You could run the next request only upon successful fetch request, and write something like this:

function poll(collection, delay) {
  collection.fetch({
    data: {foo: 'bar'},
    success: function(){
      setTimeout(function(){
        poll(collection, delay);
      }, delay)
    }
  });
}

This solves #1 bit doesn’t help other issues.
It takes a little more than that, and starts smelling like a special helper is needed.
You could add a poll() and unpoll() methods to your base models or collections using inheritance or mixin.
I wouldn’t like to promote such approach since it breaks the model’s interface and introduces tight coupling between the model and application state.
This easily becomes a slippery way down to maintenance hell.
A better pattern would be to use an external helper that will keep our interfaces clean and our models stateless and decoupled.

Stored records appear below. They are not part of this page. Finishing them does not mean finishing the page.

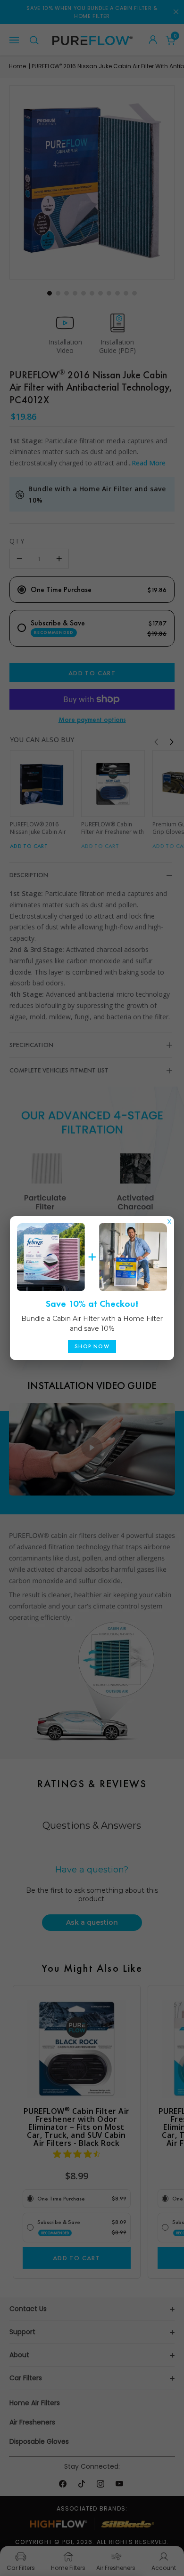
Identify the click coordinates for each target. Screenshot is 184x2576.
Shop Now (92, 1346)
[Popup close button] (169, 1219)
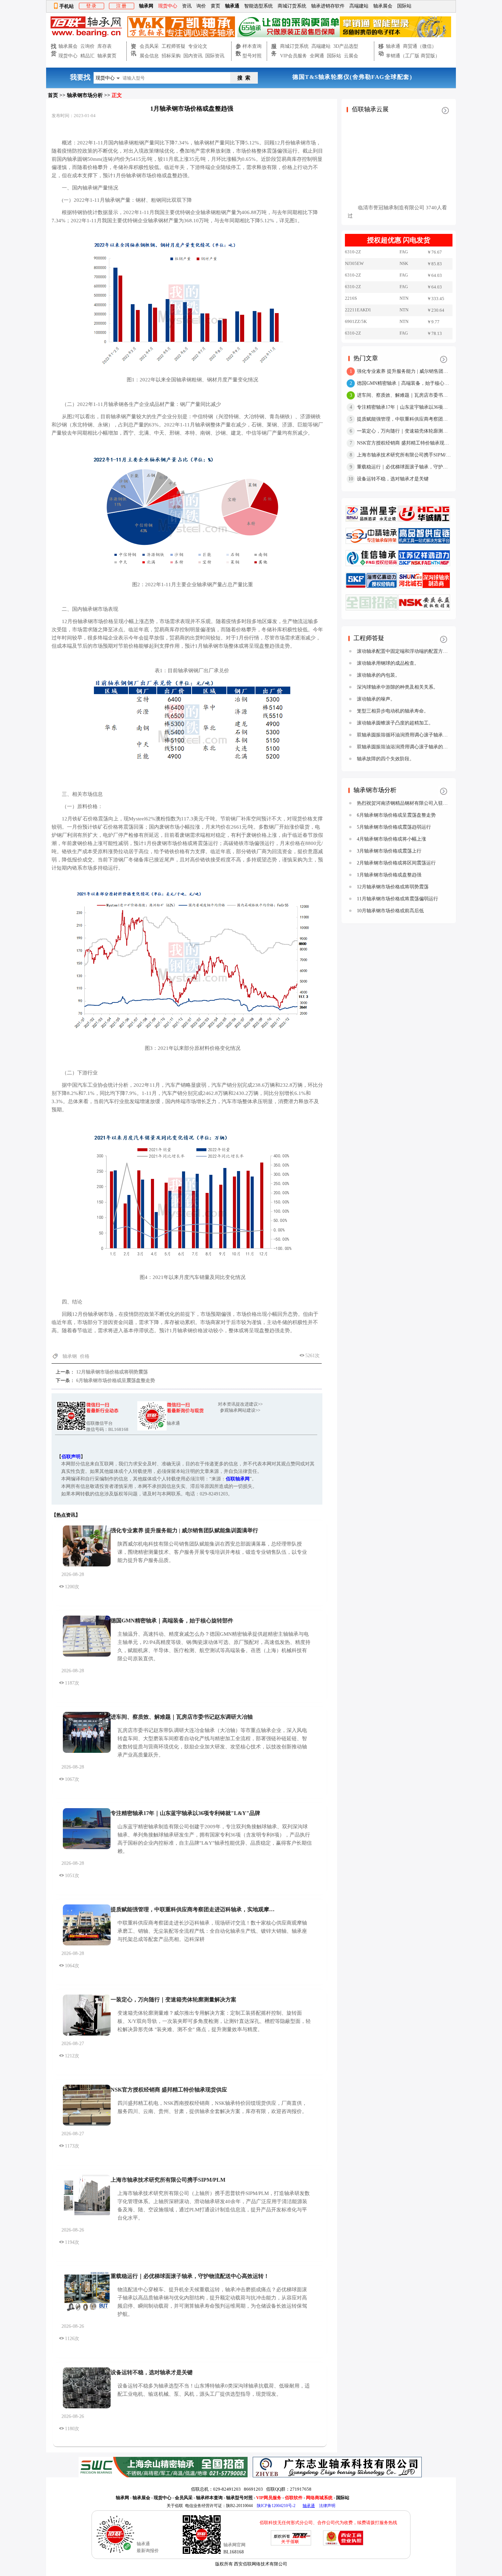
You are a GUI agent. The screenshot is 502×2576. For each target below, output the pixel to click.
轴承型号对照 (239, 2497)
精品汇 (87, 55)
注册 (121, 6)
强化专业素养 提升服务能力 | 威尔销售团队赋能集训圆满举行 (184, 1530)
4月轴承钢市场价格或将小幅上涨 (391, 839)
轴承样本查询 (209, 2497)
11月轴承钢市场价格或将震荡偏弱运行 (397, 898)
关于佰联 (175, 2505)
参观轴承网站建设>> (240, 1410)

I ended up writing a Backbone Poller, A polling helper utility for Backbone.js.
a basic usage for our messaging system will could like

var inbox = new InboxCollection();
var poller = Backbone.Poller.get(inbox, {
    delay: 2000, 
    data: {sort: 'date desc'}
});
poller.on('success', function(){
    // do something on every successful fetch
});
poller.start();

A more advanced usage for our long going offline task could look like

var options = {
    delay: 2000,
    // when this becomes false the poller will stop
    condition: function(model){
        return model.get('done') !== true; 
    }
};

var task = new OfflineTaskModel();
var poller = Backbone.Poller.get(task, options);
poller.on('complete', function(){
    // task is done, do something
});
task.set('command', 'some-long-procedure');
task.save({},{
    success: function(){
        poller.start();
        
    }
});

The code and examples are available under the MIT license in github.